Item position entries:

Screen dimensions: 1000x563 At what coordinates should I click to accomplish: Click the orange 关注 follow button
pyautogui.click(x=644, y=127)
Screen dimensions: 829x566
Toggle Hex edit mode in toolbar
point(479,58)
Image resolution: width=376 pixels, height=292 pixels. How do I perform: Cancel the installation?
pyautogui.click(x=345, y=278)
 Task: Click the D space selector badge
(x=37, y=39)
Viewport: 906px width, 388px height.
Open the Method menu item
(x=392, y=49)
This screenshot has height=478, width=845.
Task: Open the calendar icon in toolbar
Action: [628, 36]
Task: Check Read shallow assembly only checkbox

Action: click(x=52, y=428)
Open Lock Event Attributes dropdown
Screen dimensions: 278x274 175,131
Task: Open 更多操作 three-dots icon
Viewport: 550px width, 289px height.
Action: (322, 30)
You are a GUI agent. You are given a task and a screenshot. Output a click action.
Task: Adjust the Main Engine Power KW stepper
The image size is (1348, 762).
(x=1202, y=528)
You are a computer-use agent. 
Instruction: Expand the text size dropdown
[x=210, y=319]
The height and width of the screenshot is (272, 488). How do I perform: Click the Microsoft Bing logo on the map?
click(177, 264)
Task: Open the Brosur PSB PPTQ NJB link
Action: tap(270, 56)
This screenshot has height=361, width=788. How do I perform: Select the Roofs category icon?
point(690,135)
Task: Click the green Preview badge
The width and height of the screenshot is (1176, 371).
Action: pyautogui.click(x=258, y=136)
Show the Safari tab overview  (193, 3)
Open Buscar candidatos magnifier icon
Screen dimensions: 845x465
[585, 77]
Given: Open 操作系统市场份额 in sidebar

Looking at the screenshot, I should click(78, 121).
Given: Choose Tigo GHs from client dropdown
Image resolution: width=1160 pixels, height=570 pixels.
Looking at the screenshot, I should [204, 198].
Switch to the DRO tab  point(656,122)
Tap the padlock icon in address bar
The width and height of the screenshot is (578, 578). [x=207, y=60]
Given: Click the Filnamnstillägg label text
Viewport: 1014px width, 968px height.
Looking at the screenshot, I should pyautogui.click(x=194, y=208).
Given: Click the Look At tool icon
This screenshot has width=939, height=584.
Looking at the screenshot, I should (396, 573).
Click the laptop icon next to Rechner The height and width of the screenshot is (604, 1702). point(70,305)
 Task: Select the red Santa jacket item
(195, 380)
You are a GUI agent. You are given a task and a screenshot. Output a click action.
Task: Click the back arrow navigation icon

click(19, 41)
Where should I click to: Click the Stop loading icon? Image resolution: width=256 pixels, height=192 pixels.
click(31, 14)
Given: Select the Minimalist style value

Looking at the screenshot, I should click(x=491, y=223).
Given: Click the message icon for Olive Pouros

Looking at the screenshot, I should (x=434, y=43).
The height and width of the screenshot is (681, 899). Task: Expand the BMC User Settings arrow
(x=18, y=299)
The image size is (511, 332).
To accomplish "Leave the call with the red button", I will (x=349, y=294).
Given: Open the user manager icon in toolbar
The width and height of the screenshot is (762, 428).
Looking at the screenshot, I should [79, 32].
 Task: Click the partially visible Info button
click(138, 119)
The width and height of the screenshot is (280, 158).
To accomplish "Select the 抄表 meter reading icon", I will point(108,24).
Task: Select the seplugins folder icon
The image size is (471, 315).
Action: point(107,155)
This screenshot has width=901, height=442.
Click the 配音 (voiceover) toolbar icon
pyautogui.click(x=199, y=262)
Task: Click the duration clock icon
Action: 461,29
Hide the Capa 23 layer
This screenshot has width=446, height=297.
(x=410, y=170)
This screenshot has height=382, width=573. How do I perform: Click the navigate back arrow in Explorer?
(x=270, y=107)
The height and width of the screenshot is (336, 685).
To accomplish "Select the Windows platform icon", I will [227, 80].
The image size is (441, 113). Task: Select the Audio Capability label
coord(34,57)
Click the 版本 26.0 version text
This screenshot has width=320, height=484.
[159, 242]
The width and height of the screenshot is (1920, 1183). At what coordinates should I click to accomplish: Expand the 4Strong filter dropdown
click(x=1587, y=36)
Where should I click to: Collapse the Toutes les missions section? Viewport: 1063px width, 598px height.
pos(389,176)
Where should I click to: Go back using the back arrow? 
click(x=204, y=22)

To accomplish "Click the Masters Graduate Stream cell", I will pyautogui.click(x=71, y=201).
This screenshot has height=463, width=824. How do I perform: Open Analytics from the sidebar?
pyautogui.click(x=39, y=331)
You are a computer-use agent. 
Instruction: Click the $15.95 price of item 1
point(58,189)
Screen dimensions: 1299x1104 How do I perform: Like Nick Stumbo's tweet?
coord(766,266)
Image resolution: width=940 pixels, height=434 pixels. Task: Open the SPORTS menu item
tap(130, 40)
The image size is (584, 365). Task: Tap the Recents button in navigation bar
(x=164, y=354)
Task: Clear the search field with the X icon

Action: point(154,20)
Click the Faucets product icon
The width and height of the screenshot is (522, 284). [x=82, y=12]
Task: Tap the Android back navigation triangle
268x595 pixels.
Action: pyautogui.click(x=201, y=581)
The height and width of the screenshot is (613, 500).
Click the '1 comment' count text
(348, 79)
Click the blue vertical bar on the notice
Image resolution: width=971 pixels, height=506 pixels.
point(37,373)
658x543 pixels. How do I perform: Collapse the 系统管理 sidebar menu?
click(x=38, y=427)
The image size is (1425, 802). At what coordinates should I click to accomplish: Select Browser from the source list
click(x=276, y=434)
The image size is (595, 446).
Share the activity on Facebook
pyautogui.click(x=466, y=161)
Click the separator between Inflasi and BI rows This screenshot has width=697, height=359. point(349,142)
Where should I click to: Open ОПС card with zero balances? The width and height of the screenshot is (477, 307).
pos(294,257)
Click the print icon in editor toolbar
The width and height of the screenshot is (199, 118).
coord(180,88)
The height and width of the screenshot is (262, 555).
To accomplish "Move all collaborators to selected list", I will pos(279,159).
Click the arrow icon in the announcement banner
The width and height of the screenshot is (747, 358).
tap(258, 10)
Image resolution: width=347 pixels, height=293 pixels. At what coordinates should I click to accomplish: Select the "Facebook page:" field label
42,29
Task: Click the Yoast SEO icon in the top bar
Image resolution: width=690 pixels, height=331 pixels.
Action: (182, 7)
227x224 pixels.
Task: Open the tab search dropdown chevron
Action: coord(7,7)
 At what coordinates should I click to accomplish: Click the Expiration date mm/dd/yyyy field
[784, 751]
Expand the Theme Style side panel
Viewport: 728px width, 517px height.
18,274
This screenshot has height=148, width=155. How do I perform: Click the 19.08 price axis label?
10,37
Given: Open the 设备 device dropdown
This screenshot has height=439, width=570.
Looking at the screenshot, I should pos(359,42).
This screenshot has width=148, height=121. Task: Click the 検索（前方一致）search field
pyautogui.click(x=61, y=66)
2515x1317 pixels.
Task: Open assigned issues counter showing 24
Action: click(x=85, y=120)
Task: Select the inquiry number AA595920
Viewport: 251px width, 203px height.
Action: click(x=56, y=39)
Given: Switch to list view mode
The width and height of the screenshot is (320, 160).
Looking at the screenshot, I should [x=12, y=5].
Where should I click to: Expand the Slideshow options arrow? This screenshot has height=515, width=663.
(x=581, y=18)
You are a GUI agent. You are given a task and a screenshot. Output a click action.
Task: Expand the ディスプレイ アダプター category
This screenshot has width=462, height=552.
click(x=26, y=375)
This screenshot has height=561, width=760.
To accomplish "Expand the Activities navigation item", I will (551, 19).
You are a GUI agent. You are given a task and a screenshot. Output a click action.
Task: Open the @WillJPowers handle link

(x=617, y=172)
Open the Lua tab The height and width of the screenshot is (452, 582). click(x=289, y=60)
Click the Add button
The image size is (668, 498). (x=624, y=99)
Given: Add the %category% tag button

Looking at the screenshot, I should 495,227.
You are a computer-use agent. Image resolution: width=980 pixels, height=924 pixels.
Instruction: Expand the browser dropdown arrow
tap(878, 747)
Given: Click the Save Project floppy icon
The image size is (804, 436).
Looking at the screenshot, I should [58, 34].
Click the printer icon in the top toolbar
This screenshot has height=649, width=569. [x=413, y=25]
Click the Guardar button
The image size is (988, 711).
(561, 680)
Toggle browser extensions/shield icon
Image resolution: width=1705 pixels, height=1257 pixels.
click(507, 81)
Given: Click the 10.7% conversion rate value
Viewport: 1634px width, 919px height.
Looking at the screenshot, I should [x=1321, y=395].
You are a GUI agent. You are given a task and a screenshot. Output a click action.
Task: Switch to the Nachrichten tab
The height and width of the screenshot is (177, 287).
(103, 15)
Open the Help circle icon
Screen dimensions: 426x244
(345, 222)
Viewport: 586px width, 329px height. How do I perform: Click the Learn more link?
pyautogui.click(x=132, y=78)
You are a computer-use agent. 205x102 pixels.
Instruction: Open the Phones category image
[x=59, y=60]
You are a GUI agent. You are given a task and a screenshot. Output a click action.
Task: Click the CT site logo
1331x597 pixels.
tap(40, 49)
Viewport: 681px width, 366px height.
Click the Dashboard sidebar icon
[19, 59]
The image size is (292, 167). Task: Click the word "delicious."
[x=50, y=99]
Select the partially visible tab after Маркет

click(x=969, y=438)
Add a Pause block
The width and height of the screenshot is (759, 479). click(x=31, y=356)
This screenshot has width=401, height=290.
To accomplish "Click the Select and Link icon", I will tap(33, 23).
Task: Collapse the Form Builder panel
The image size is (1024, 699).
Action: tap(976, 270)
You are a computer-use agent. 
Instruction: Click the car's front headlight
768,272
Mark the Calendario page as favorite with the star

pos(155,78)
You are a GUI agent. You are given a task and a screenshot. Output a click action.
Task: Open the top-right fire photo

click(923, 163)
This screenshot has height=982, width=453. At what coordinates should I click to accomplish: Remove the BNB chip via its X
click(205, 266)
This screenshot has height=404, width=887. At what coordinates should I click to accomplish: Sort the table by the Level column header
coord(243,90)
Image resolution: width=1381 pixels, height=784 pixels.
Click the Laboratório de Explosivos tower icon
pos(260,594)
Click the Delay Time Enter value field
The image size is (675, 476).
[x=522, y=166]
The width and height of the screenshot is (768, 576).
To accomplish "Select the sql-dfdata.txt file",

TASK OBJECTIVE: Render the rows from the start through the line that contains "Action: tap(270, 56)" as a numbered list, including both ends and omitting blank lines.

RESULT OF THIS TASK:
1. Screen dimensions: 1000x563 At what coordinates should I click to accomplish: Click the orange 关注 follow button
2. pyautogui.click(x=644, y=127)
3. Screen dimensions: 829x566
4. Toggle Hex edit mode in toolbar
5. point(479,58)
6. Image resolution: width=376 pixels, height=292 pixels. How do I perform: Cancel the installation?
7. pyautogui.click(x=345, y=278)
8.  Task: Click the D space selector badge
9. (x=37, y=39)
10. Viewport: 906px width, 388px height.
11. Open the Method menu item
12. (x=392, y=49)
13. This screenshot has height=478, width=845.
14. Task: Open the calendar icon in toolbar
15. Action: [628, 36]
16. Task: Check Read shallow assembly only checkbox
17. Action: click(x=52, y=428)
18. Open Lock Event Attributes dropdown
19. Screen dimensions: 278x274 175,131
20. Task: Open 更多操作 three-dots icon
21. Viewport: 550px width, 289px height.
22. Action: (322, 30)
23. You are a GUI agent. You are given a task and a screenshot. Output a click action.
24. Task: Adjust the Main Engine Power KW stepper
25. The image size is (1348, 762).
26. (x=1202, y=528)
27. You are a computer-use agent. 
28. Instruction: Expand the text size dropdown
29. [x=210, y=319]
30. The height and width of the screenshot is (272, 488). How do I perform: Click the Microsoft Bing logo on the map?
31. click(177, 264)
32. Task: Open the Brosur PSB PPTQ NJB link
33. Action: tap(270, 56)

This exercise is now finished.